As you might have noticed in my previous posting the difference between the two definitions on Design Leadership is the level of abstraction.

While Design Leadership is clearly about the big issues like “strategic intent” or “strategic direction” the success rate of it manifests itself in “designed” solutions which can be “experienced” and which create economic value.

When it comes to illustrating Design Leadership it’s always easy to refer to Apple Computer. However David used a “not so cool” but quite interesting case study in order to illustrate what Design Leadership can actually mean. He referred to the UK retailer “Peacocks” selling clothing, footwear and homewear. Today Peacocks has over 425 stores throughout the UK and employs over 5000 people in the UK and and in franchises overseas in Turkey, Bahrain and UAE.
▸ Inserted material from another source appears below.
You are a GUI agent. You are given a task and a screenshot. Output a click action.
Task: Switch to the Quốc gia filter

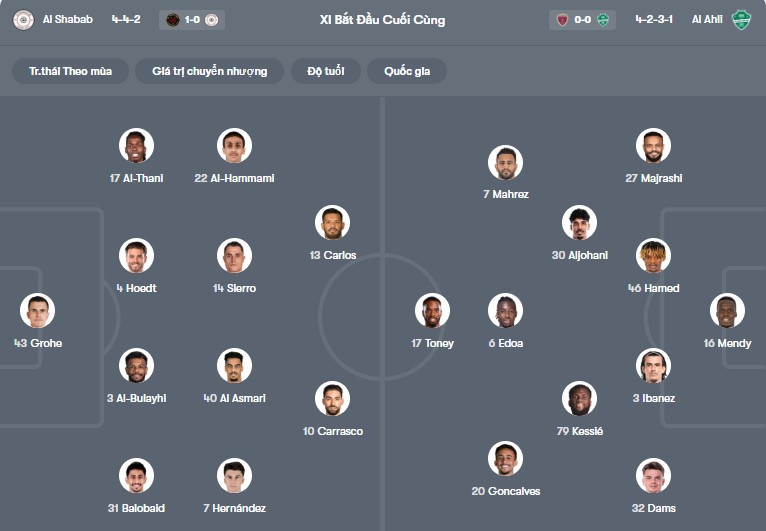point(407,71)
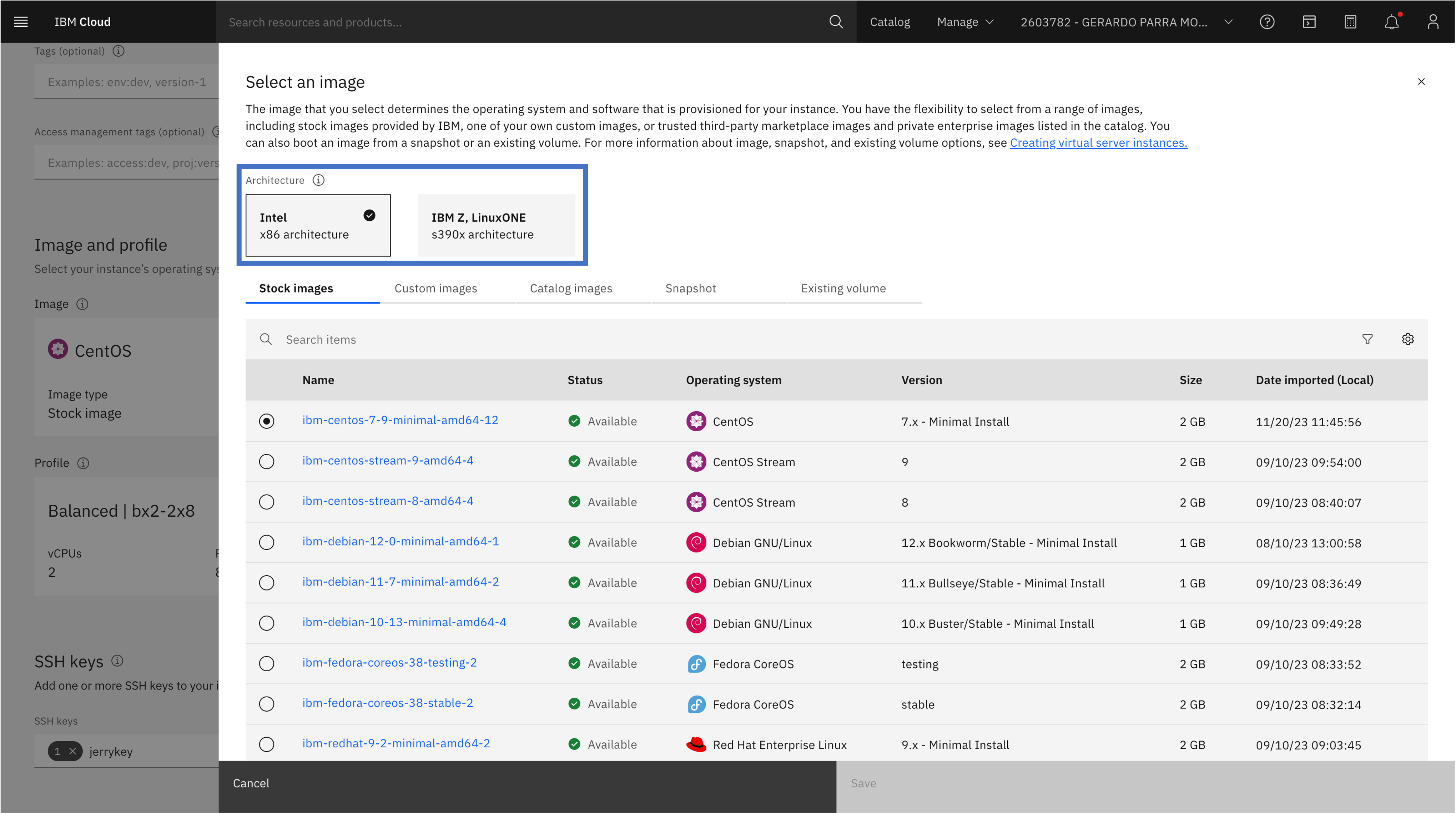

The design issue at Peacocks some years ago has been to change the design of the company’s coat hangers and re-think the stock hanging approach. To make a long story short, at the end of the project the company afforded a refit investment of a total of GBP 1.5m while being able to reduce Unit costs per hanger from 13 pence to 5 pence! Additionally the hangers could be re-used up to 6 times each. If you consider that the company has been selling some 60m items per year this resulted in considerable cost savings. Furthermore labour costs have been reduced by GBP 2m/per year which is an equivalent of 400.000 working hours simply due to a more effective box-to-hanger process. In total this project can be truly called a “success”

Interestingly this initiative hasn’t been led by any trained designers, but by a Marketing Manager at Peacocks and a Marketing Director of Plasti-Form  the manufacturer of the hangers. So what kind of insight does this short case hold for us?

Firstly, design is not exclusive to designers, but rather a question of value creation. Secondly, and this counts even more in the light of the emerging field of experience design, value creation is not limited to brand design only. Thirdly, and this has been David’s conclusion from this case:

  • Design Leadership is not just about external issues like: Brand, Product or Visuals, etc.
  • Design Leadership explicitly considers the internal focus as well like: Supply Chain, Production Process, Service Chain, Customer Experience, etc.

Consequently, the curriculum at the Zollverein School addresses both areas with equal importance.